Jリーグは、未来の子どもたちが安全にスポーツを楽しむことのできる地球環境を目指し、気候変動の問題解決のためのアクション(以下、気候アクション)を推進しています。その一環として、Jリーグはスポーツを通じた環境サステナビリティの取り組みを数値化し、その進捗や目指すべき方向性をわかりやすく把握できる仕組みとして、国際的なイニシアチブ「Sport Positive League (スポーツポジティブリーグ、略称SPL) 」への参画を決定しました。
SPLは、サッカークラブの気候アクションを数値化し、その進捗や目指すべき方向性を一目で把握できる仕組みです。2025年現在、イングランドプレミアリーグをはじめ、欧州の4つのプロサッカーリーグが参画しており、Jリーグは5番目、アジアでは初の参画となります。
またSPLの参画に先立ち、気候アクションに関する取り組みの推進を図る目的で、「Jリーグサステナビリティ事業活動助成金制度」を新たに創設しました。さらに、SPLの参画を推進する「Jリーグサステナビリティ事業活性化プロジェクト」を発足し、本日の理事会で報告しましたので併せてお知らせします。
Sport Positive Leagueの表示例

出典:Sports Positive League, “Premier League 2022”。SPL公式サイト(登録制)にて各リーグの統括レポートや各クラブの具体的な取り組みを紹介
1.JリーグのSport Positive Leagueへの参画
日本のスポーツ界でも、様々な気候アクションが始まっていますが、その意義と可能性は、まだ十分に評価されていないと考えています。気候アクションは、環境負荷を低減させるだけではなく、「気候変動の緩和」という社会全体の大きな目標に向けて、Jクラブには、その影響力を活かした独自の貢献が期待されています。
Jリーグは全60クラブとともにSPLに参画します。

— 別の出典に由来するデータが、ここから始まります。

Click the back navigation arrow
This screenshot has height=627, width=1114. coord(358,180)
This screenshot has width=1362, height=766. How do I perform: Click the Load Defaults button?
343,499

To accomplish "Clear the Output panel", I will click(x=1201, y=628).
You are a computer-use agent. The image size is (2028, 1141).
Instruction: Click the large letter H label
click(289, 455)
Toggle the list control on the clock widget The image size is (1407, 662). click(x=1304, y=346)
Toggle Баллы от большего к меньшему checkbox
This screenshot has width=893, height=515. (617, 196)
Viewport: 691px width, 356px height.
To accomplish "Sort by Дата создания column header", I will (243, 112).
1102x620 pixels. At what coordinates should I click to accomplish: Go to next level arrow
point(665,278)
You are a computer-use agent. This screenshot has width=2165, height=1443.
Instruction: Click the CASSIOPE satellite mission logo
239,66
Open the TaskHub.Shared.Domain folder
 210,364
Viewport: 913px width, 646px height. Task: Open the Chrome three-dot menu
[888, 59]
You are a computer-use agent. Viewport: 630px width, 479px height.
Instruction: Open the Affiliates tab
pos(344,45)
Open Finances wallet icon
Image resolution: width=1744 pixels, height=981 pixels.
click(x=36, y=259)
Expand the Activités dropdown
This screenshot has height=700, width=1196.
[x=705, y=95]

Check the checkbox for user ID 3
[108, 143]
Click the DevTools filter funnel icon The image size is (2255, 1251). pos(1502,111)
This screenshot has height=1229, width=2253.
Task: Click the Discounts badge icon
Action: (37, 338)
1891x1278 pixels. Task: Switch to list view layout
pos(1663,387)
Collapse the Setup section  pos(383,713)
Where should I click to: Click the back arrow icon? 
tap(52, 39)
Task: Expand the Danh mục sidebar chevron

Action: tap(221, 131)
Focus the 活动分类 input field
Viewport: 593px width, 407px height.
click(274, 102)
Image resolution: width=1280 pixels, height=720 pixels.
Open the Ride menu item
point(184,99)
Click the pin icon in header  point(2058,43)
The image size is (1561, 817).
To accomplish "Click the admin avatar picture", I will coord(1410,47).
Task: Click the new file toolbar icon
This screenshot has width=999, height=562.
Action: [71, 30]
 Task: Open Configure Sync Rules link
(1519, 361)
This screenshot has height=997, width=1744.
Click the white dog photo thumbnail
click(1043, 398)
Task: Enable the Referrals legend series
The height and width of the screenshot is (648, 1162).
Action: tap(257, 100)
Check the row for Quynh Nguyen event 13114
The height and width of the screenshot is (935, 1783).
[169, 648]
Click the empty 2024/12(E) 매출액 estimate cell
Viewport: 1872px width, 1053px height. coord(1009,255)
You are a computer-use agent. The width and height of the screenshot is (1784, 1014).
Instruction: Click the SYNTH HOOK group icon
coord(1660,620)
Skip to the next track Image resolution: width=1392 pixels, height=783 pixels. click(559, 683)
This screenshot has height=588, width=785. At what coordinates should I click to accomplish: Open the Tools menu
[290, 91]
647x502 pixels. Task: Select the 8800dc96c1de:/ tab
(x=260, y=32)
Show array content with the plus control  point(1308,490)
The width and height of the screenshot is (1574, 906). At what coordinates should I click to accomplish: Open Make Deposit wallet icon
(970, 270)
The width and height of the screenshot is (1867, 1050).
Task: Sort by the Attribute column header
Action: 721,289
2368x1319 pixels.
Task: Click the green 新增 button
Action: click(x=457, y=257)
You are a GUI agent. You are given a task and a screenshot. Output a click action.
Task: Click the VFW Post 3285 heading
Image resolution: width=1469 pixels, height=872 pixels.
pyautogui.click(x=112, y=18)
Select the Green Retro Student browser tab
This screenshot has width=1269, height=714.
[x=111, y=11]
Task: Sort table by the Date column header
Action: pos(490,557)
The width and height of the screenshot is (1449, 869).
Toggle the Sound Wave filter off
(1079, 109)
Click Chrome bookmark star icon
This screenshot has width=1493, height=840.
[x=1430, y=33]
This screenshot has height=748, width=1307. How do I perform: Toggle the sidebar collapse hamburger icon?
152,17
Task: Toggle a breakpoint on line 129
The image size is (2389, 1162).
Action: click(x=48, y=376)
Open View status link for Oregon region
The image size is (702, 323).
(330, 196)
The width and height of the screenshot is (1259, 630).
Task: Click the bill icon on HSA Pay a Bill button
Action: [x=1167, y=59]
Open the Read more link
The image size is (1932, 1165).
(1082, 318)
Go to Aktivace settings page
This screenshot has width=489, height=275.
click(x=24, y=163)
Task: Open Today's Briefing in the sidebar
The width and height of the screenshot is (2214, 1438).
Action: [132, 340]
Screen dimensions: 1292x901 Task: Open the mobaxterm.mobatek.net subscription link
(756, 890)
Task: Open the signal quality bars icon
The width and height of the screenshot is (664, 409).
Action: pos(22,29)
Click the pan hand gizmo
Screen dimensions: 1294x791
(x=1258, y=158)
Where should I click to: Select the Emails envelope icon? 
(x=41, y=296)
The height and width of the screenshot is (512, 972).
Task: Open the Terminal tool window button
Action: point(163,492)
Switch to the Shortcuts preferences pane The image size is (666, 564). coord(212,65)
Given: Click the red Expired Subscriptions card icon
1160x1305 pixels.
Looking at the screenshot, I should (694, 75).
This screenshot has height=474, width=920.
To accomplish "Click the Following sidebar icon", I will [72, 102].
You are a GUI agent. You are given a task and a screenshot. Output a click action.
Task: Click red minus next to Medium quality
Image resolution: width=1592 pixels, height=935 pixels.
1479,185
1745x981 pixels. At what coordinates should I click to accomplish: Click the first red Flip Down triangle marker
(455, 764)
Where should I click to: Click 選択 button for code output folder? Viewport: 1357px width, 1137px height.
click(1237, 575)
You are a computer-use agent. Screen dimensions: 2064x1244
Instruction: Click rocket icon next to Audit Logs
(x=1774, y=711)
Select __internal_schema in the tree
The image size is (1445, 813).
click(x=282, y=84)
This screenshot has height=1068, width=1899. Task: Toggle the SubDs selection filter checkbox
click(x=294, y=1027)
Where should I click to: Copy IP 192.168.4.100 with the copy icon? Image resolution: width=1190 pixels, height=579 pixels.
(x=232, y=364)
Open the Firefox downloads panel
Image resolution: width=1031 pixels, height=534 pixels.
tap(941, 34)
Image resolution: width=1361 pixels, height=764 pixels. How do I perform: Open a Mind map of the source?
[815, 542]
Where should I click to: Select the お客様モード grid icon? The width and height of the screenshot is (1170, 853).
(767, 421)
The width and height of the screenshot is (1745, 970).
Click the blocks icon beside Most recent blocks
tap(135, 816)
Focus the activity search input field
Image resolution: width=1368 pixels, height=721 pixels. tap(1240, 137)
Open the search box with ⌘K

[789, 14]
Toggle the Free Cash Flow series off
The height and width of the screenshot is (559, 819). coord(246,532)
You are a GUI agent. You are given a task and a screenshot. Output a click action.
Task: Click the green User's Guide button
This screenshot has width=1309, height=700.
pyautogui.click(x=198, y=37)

単に気候アクションに関するスコアや順位を競うだけでなく、ファン・サポーター、メディア、ホームタウン、企業、自治体等のクラブを取り巻く関係者にとって、スポーツクラブの環境への貢献状況や、地域特有の環境課題に関する客観的な情報にアクセスしやすくなる他、世界のスポーツリーグと比較した際のJリーグの現在地を確認しながら、気候アクションを進捗することができます。
さらに、環境負荷を減らすための具体的なアイデアや改善策などを、世界の様々な先進クラブから学び生かせるプラットフォームとしての役割も期待されます。この仕組みによって、地域資源を活かしながら、脱炭素に向けた活動が広がり、自然環境の保全や再生を推進する地域のハブとして、Jクラブが地域からより信頼される存在になることを目指します。
【参画の概要と主なスケジュール】
⚫︎2025年はSPLへの参画の準備期間と位置づけ、2026年移行期の特別大会より正式にエントリーします。
⚫︎2025年の準備期間では、SPLとJリーグ間のヒアリングを経て、気候変動対策にとって重要な12項目に関する
SPL策定のマトリクスをベースとしつつ、Jリーグ独自の評価基準を設定します。併行してJクラブはJリーグが作成するハンドブックを参照しつつ、SPLの仕組みや、評価基準、気候変動対策にとって重要な12項目や活動の進め方について理解を深めます。
⚫︎手引書となる「Jリーグ気候アクションハンドブック」は2025年6月頃を目途に発行し、一般にも公開予定です。
⚫︎第1回のエントリーは、2026年の移行期の特別大会までの期間を対象に、Jクラブが取り組む気候アクションがSPLへ報告され、2026年秋を目途に、SPLより初回となる評価基準に基づくスコアと順位が初めて提示されます。
⚫︎スコアと順位が提示される2026年秋以降は、ランキング上位のクラブがより多くの配分を得られる活動助成金(正式名称 Jリーグサステナビリティ事業活動助成金)の傾斜配分を導入します。
⚫︎SPLのスコア・ランキングが出る2026年秋までの活動については、Jリーグサステナビリティ事業活動助成金を均等配分で交付します。
【 Sport Positive Leagueとは】
Sport Positive Leagueは、クラブの気候アクションを数値化し、その進捗や目指すべき方向性を一目で把握できる仕組みです。参画リーグの所属クラブを対象に、気候変動対策にとって重要な12項目の取り組み状況について、スポーツ界特有の環境パフォーマンス、例えば、試合会場や施設のエネルギー効率、再生可能エネルギーの利用、リサイクルや廃棄物削減の取り組み、ファンや選手の移動に伴うCO2排出量の管理、ホームタウンとの連携や選手等への環境教育の推進などの多岐にわたる活動の効果をデータとして収集します。
その後、SPL独自のスコアリングシステムで定量的に効果分析が行われ、エネルギー、廃棄物、交通など、カテゴリーテーマ別に加重を設けて総合点を算出。スポーツファンに馴染みのある順位表形式でSPLからリーグごとにスコアが出され、参画するクラブが横断的に紹介されます。データ駆動型のアプローチにより、環境への取り組みが可視化され、スコアを公表することで最善策の共有を促進し、より高い目標を追求する動機付けが仕組みとして備えられている点が特徴です。
【スポーツポジティブリーグ概要】

2.Jリーグサステナビリティ事業活動助成金制度の創設 (2025年4月~)
SPLの導入に先立ち、気候アクションに関する取り組みの推進を図る目的で、Jリーグサステナビリティ事業活動助成金制度を創設しました。本制度は年度ごとに配布され、第1回は2025年4月1日から2026年3月15日までに実施する活動が助成対象となり、2026年のSPL参画後はSPLの活動助成金として運用されます。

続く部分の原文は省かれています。